12 years on, still no justice for Hacienda Luisita massacre victims

Dax Simbol
Farmers, cultural activists, families of victims, and survivors commemorate the infamous massacre

REENACTMENT. Cultural activists from TABLU reenact the confrontation between the military and farmers during the infamous Hacienda Luisita massacre. All photos by Dax Simbol/Rappler

TARLAC, Philippines – “He would have been 32 years old today.” Pastor Gab Sanchez reminisces about his son Juancho, who was fatally shot during the so-called Hacienda Luisita massacre on this day, November 16, in 2004.

“He went to the picket line, bringing water for the protesters to wash their faces from the thick tear gas.” said Pastor Gab. That was when Juancho was shot with 6 others who had joined about 1,000 farmers and activists in front of the Central Azucarera de Tarlac. (READ: NBI report on Luisita massacre: Protesters more credible than government)

On November 16, 2004 – 10 days after the United Luisita Workers Union (ULWU) and the Central Azucarera de Tarlac Labor Union (CATLU) launched a massive strike – their picket outside the hacienda owned by the family of the late President Corazon Cojuangco Aquino was violently dispersed by police and soldiers.

“Until today we are looking for justice,” Sanchez said, adding that he and the families of the 6 others who died are pinning their hopes on President Rodrigo Duterte’s administration.

IN GRIEF. Pastor Gab Sanchez prepares his speech in front of the Central Azucarera de Tarlac.

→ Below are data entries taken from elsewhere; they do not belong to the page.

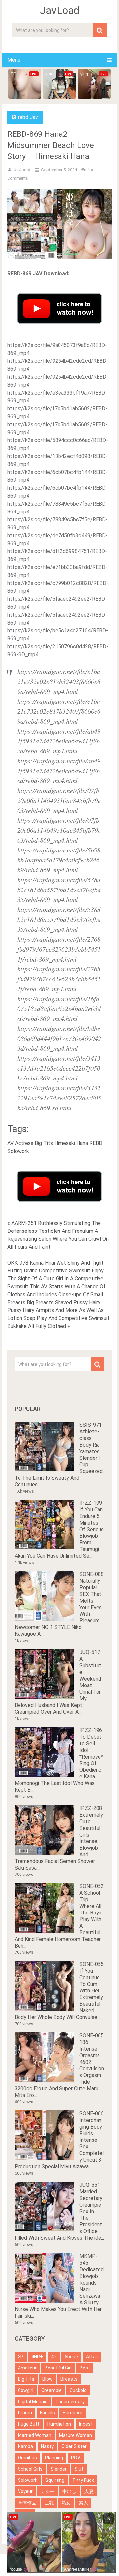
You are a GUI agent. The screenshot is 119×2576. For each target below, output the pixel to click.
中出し (69, 2491)
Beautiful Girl (58, 2367)
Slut (79, 2469)
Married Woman (34, 2435)
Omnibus (27, 2457)
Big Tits (44, 1143)
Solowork (18, 1151)
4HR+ (37, 2356)
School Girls (30, 2469)
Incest (86, 2424)
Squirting (54, 2480)
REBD (95, 1143)
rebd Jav (28, 117)
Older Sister (74, 2446)
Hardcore (72, 2412)
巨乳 (49, 2502)
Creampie (51, 2390)
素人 (83, 2502)
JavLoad (59, 10)
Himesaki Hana (71, 1143)
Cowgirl (25, 2390)
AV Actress (20, 1143)
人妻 (89, 2491)
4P (54, 2356)
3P (20, 2356)
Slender (59, 2469)
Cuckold (78, 2390)
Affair (92, 2356)
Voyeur (25, 2491)
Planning (54, 2457)
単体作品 (27, 2502)
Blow (47, 2379)
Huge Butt (28, 2424)
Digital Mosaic (33, 2401)
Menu (13, 60)
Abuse (71, 2356)
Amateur (27, 2367)
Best (85, 2367)
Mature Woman (75, 2435)
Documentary (70, 2401)
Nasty (47, 2446)
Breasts (69, 2379)
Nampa (25, 2446)
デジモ (48, 2491)
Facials (47, 2412)
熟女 (66, 2502)
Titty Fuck (83, 2480)
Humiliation (59, 2424)
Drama (25, 2412)
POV (75, 2457)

Sanchez lost his son Juancho, who was 20 years old when he was fatally shot.

In 2010, under the administration of President Corazon’s son – President Benigno Aquino III – the Ombudsman dismissed the cases against the military and police implicated in the violent dispersal. 

In 2014, Rappler got a copy of the “confidential” 45-page report that reportedly became the basis of the Ombudsman’s decision. It showed that sworn statements from protesters were more consistent and believable than the sworn statements of police, military, and Department of Labor and Employment personnel.

The kin of the victims and their supporters were only able to see the report for themselves in October 2014 after Anakpawis Party List Representative Fernando Hicap obtained a copy from the Department of Justice.

To date, no trial has brought the victims justice. The motion to reopen the case, filed by the victims’ families, was declined by the Office of the Ombudsman on October 2, 2014.

On Wednesday, November 16, the Tanghalang Balen ning Luisita reenacted the events of the infamous Hacienda Luisita massacre, a tribute to the 7 victims: Juancho Sanchez, Jessie Valdez, Adriano Caballero Jr, Jaime Fastidio, Jesus Laza, Jhaivie Basilio, and Jhune David. 

The activity was the culmination of a 3-day people’s cultural caravan from Metro Manila to Tarlac, which carried the theme “land, justice, and peace.” The march, led by the Unyon ng mga Manggagawa sa Agrikultura, was meant to highlight the continuing demand of Luisita farm workers for genuine land reform in the sugar estate, as well as their call to bring to justice the perpetrators of the massacre.  

PROTEST. Activists throw red paint against the logo of the Central Azucarera de Tarlac during the 12th anniversary of the Hacienda Luisita massacre.